[Start of Attachment]

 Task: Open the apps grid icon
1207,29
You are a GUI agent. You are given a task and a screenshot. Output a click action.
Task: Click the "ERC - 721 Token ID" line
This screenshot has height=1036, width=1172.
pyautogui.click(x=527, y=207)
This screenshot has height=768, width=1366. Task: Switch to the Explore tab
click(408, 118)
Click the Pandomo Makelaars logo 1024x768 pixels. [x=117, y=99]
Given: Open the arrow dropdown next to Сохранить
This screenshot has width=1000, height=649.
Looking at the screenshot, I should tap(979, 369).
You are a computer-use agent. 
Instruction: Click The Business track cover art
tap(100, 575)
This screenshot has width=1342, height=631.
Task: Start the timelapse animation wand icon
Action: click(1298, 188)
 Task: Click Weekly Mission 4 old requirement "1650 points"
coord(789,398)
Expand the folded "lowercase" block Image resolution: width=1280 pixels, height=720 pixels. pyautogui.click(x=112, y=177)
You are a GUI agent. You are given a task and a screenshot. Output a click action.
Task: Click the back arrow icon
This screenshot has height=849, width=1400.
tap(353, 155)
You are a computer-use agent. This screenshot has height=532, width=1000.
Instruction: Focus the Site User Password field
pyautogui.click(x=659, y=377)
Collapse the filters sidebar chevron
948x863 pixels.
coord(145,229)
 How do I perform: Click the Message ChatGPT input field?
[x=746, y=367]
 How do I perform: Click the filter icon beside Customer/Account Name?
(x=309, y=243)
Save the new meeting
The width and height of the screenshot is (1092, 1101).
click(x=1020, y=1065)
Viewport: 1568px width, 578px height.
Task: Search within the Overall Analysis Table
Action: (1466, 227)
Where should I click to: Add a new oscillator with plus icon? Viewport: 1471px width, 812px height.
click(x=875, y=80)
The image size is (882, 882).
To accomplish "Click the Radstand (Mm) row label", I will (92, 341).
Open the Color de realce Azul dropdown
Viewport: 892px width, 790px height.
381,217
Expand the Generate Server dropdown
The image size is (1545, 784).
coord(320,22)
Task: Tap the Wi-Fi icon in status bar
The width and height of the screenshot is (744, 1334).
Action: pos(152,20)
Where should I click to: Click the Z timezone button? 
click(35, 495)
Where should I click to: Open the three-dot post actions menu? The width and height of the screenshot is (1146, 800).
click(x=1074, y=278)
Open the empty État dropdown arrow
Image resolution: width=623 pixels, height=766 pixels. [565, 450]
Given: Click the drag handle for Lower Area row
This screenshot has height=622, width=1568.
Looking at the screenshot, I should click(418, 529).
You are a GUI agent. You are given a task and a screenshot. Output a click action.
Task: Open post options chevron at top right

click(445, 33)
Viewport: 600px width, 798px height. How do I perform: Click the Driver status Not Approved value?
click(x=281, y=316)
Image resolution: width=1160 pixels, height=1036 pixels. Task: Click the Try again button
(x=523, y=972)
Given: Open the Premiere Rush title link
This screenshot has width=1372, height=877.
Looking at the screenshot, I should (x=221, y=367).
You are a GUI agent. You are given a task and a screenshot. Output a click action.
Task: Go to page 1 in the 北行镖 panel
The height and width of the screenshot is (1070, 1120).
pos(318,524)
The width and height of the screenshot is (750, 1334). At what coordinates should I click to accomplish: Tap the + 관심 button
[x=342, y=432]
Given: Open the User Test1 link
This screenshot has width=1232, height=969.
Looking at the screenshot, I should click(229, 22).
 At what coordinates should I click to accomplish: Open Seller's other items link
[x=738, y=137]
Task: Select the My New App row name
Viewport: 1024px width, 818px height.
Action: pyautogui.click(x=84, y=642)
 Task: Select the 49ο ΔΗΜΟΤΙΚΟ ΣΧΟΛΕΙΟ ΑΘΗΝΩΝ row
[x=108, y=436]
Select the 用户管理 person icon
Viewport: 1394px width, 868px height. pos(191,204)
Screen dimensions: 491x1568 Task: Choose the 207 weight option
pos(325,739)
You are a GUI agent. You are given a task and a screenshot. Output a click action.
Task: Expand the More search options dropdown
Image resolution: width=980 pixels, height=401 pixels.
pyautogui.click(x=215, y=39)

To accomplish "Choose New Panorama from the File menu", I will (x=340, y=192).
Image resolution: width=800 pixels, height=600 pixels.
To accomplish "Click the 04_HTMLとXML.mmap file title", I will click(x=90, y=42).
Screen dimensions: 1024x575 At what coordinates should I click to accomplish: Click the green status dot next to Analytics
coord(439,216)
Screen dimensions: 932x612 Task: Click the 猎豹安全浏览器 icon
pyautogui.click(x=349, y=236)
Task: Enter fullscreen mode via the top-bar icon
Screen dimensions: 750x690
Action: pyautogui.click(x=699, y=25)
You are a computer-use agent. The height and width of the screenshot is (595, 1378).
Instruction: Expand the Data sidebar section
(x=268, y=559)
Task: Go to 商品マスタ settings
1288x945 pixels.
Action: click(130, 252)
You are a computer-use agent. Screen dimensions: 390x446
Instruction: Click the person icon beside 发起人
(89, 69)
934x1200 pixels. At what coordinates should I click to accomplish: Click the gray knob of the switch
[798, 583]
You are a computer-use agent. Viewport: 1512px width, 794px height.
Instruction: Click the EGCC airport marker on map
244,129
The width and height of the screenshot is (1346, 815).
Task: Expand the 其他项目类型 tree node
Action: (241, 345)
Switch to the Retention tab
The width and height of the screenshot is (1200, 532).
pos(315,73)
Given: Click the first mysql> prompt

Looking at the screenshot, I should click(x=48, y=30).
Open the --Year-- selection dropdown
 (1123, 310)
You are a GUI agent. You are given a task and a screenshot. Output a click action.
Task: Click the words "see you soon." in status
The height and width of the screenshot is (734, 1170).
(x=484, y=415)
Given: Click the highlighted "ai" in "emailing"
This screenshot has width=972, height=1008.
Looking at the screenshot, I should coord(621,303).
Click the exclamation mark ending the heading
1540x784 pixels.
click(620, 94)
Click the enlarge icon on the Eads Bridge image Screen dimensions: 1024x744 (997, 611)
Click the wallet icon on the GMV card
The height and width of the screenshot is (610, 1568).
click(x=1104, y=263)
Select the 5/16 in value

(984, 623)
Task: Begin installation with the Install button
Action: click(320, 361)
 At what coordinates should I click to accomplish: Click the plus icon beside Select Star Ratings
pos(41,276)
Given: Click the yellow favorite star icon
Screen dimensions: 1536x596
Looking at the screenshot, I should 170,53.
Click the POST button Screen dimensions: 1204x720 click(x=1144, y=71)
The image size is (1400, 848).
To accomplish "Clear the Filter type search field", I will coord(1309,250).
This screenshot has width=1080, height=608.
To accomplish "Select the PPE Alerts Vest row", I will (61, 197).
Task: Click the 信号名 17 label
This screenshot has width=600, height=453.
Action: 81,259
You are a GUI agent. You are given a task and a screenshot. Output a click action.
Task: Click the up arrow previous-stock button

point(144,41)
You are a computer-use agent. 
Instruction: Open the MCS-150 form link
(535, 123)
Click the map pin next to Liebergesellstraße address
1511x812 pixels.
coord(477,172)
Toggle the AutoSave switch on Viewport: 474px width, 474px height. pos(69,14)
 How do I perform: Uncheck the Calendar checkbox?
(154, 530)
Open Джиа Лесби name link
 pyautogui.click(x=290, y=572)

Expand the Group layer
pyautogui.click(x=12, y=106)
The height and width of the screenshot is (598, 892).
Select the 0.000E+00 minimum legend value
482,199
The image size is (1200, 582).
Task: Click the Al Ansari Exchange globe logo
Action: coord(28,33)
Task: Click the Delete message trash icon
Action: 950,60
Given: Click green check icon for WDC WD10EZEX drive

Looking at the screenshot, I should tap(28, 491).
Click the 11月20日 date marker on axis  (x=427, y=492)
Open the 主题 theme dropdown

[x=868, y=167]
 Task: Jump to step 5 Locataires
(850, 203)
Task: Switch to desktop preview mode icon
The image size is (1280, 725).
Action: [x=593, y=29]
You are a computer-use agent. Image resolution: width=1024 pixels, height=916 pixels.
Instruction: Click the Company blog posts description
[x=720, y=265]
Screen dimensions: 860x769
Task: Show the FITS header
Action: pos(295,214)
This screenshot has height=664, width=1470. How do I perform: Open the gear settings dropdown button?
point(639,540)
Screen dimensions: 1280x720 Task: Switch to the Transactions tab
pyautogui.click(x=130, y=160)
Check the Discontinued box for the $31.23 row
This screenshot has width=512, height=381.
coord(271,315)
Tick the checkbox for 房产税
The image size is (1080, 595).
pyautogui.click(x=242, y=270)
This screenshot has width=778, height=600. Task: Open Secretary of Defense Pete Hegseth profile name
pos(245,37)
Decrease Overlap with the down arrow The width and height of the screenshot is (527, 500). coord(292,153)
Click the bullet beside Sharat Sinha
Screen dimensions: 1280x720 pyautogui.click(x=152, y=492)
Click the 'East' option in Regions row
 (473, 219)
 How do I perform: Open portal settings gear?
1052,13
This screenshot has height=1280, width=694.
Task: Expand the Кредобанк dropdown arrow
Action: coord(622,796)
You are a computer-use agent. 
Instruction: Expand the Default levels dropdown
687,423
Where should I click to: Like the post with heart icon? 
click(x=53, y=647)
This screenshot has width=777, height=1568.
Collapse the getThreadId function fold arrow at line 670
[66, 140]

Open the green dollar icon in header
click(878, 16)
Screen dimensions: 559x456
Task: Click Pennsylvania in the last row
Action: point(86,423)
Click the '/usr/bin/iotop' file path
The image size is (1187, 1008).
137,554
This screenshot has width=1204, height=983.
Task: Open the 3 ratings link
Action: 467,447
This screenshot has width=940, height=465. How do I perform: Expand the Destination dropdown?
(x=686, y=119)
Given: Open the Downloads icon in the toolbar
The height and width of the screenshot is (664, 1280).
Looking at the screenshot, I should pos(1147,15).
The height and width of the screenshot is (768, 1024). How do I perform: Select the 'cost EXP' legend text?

[End of Attachment]

▶ **What to produce**: Wherever a line holds the word "title", copy that line out of the entries above.

▶ **Solution to this task**:
Given: Open the Premiere Rush title link
To accomplish "Click the 04_HTMLとXML.mmap file title", I will click(x=90, y=42).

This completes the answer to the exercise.